Seba’s instinct upon seeing one of the Severed Six was to panic, but Ashétyn paid her no mind. The demon queen had eyes only for Keriya. And even from this distance, Seba could see a cruel glint of realization in her empty black gaze.
“Whoever’s on comms, send backup to the coast,” Seba cried to her ring. “Keriya and Valerion need an immediate extraction from Oravel!”
That triggered a furious storm on the communication channel.
“She was not to engage,” came Caelburn’s voice.
“Khyvette is unconscious and cannot provide extraction,” came Danisan’s.
“Our unit is hemmed in by shadowtroops,” said Stormleaf.
“I’m on my way,” said Viran. “Protect them until I arrive.”

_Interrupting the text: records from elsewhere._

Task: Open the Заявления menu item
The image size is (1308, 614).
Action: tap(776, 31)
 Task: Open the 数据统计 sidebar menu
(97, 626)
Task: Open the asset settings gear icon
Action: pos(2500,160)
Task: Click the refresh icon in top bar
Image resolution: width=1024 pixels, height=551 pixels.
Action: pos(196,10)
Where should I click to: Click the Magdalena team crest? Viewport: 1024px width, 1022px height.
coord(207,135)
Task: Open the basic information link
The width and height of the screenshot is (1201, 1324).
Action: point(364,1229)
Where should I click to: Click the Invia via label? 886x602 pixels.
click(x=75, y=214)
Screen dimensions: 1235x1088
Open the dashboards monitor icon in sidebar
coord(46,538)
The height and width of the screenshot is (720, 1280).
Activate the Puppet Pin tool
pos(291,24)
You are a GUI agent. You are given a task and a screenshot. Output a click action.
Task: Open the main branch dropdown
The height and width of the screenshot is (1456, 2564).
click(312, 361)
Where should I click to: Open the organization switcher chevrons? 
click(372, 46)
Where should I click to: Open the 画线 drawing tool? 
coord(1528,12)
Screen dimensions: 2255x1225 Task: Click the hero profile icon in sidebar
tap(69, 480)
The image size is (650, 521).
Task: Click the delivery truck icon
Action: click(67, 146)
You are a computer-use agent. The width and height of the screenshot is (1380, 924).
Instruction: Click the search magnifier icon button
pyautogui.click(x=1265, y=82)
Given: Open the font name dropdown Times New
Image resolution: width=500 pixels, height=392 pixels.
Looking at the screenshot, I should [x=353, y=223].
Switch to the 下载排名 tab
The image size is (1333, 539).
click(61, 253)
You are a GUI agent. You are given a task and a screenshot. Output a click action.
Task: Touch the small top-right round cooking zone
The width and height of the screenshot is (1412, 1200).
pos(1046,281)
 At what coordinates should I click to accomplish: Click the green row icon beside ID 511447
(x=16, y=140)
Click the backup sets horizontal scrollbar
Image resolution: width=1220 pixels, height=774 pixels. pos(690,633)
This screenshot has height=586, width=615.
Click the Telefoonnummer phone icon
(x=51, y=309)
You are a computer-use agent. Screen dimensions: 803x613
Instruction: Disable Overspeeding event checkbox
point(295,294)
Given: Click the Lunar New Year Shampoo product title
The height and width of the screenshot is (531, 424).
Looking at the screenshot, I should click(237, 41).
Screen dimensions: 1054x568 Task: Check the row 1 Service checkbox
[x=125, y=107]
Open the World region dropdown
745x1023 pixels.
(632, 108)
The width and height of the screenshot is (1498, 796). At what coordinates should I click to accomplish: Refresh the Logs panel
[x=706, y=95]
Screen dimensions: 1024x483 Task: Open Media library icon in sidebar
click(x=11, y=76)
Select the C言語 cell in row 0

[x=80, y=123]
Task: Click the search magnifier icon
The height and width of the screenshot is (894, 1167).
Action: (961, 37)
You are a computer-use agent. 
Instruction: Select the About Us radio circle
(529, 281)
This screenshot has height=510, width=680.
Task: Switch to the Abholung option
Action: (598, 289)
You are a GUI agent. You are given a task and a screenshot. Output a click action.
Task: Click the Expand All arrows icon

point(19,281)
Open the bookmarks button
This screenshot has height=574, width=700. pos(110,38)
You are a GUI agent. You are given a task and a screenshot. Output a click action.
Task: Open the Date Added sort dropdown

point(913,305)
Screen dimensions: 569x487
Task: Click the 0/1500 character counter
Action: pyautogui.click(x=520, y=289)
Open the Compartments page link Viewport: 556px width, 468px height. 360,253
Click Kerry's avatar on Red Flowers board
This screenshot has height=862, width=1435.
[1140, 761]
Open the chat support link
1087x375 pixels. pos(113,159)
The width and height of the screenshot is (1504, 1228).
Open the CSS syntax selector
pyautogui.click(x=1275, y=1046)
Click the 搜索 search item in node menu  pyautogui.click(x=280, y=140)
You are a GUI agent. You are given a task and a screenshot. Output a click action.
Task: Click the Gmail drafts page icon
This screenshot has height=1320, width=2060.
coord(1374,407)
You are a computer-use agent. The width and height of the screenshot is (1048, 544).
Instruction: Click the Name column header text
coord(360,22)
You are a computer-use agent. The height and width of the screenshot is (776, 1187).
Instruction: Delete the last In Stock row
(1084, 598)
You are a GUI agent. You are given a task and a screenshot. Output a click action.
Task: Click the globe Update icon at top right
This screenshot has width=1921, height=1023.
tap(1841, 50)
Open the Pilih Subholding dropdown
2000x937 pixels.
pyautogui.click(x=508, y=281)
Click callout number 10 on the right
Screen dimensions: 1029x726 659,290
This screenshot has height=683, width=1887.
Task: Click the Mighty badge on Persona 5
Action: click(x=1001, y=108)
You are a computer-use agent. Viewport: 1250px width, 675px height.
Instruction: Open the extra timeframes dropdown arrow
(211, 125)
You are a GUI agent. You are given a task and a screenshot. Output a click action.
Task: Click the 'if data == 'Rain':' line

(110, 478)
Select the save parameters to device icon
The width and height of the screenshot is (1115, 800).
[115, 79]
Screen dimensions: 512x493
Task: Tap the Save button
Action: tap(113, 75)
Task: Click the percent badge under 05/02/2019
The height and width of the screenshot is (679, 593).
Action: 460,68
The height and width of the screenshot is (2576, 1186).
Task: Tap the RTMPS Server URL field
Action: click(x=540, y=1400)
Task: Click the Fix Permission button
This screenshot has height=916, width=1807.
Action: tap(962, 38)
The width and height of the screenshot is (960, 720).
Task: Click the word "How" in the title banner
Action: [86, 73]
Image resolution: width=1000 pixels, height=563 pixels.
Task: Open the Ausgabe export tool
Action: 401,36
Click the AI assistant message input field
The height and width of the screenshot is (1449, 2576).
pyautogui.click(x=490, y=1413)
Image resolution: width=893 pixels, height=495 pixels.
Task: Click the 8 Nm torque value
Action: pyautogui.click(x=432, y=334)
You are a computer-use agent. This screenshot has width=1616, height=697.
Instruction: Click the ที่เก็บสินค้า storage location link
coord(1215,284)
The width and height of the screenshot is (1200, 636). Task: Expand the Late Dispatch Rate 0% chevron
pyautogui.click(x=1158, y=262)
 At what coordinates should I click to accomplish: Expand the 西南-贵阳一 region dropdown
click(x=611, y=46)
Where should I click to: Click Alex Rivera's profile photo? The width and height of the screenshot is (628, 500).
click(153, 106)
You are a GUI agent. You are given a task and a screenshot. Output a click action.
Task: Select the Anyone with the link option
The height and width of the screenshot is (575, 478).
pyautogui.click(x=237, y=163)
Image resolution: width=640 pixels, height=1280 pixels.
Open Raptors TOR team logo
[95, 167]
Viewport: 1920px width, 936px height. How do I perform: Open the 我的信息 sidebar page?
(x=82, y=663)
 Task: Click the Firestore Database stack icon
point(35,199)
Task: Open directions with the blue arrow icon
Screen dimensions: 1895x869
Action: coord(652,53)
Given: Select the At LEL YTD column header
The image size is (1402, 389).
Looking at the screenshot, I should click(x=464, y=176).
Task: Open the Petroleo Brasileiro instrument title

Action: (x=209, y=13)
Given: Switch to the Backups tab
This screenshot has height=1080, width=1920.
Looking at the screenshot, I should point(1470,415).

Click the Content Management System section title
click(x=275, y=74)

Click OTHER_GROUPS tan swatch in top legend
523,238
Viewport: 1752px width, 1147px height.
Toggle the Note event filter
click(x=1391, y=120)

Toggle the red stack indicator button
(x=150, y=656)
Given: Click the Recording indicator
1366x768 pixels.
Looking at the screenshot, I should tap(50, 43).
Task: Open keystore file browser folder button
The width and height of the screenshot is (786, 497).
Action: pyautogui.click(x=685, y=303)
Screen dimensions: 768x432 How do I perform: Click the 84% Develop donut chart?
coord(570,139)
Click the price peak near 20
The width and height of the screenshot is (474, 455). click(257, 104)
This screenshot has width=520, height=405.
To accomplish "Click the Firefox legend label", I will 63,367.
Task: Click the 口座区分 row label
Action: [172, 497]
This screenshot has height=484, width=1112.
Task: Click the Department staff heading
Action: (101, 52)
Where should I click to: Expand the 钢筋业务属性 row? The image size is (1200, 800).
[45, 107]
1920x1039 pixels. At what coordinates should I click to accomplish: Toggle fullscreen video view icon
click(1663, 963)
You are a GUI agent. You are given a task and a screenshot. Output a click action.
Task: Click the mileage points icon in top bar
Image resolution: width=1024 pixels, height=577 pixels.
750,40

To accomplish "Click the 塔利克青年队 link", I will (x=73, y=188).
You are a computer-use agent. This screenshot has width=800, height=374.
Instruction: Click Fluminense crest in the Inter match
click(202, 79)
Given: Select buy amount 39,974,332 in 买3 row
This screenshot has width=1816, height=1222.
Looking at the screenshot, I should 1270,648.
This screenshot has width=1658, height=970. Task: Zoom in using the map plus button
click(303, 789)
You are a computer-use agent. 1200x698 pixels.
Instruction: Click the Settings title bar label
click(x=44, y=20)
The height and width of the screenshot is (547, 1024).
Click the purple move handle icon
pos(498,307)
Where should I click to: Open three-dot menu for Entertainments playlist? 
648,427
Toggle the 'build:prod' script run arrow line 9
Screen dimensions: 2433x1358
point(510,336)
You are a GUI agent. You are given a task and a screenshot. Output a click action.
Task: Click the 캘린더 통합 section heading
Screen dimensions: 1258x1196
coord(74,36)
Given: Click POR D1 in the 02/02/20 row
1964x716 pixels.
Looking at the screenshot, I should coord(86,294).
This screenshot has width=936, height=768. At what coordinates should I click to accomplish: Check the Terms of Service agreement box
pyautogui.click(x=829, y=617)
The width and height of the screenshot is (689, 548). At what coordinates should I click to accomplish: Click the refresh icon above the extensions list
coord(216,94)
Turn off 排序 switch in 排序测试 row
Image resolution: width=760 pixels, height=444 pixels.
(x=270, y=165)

Communication had rarely been this muddied, not even during the calamitous Three-Battle Campaign. Disembodied shouts clashed in Seba’s skull. Caelburn screamed for order. The thunder of his voice set her teeth on edge.
She tuned out the voices and focused on Viran’s request: she must protect Keriya and Valerion until he arrived with backup.
CRACK!
Another bolt of black lightning came hurtling in from the north. Seba looked up in time to see it strike Valerion. He fell, cartwheeling through the sky toward the port.